Monday, March 19, 2012

The Word Box: Sapience vs. Sentience

This morning, let's take a quick look at a frequently misused, or at least misunderstood, set of terms.

Common mistake: Sapience versus Sentience

"Sentience," the noun form of "sentient," frequently heard in science fiction and fantasy, means the ability to perceive individual experiences. According to the Miriam-Webster Dictionary, the exact definition is:

sentient: 1: responsive to or conscious of sense impressions 2: AWARE 3: finely sensitive in perception or feeling

"Sapience," noun of sapient, is the ability to think, and to reason.

sapience: WISDOM, SAGACITY

It may not seem like much a difference, but the ability to reason is tied more closely to sapience than to sentience. Most animals are sentient, (yes, you can correctly say your dog is sentient!) but only humans are sapient.

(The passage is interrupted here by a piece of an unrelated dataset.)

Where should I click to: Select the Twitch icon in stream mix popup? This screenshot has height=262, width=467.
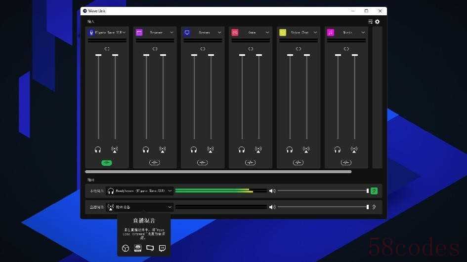(x=162, y=248)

For further reading on the difference, check out these articles:
Wikipedia Sapience
Wikipedia Sentience
AskDefine Sentience (of particular interest is the user-contributed dictionary)
AskDefine Sapience

Sentience is commonly used in science fiction and fantasy as synonymous with sapience, although the words aren't synonyms. Does applying the proper definitions change your interpretation of the stories? If all the characters in Star Trek (or your favorite Sci-Fi show) know that sentience is the ability to perceive but not to reason, does their use of the word mean they're all mostly vegan?

2 comments:

  1. OK, mussels react with anxiety when a dog whelk enters the vicinity. The snail is carniverous, and eats the muscle by drilling through its shell. But if the snail enters too far into the mussel bed the surrounding mussels attack it by attaching those threads they use to anchor themselves to the snail's shell. The snail eats the mussel it is already on, (it takes several weeks) but then cannot move. It eventually starves to death. Are the mussels sentient? Just asking.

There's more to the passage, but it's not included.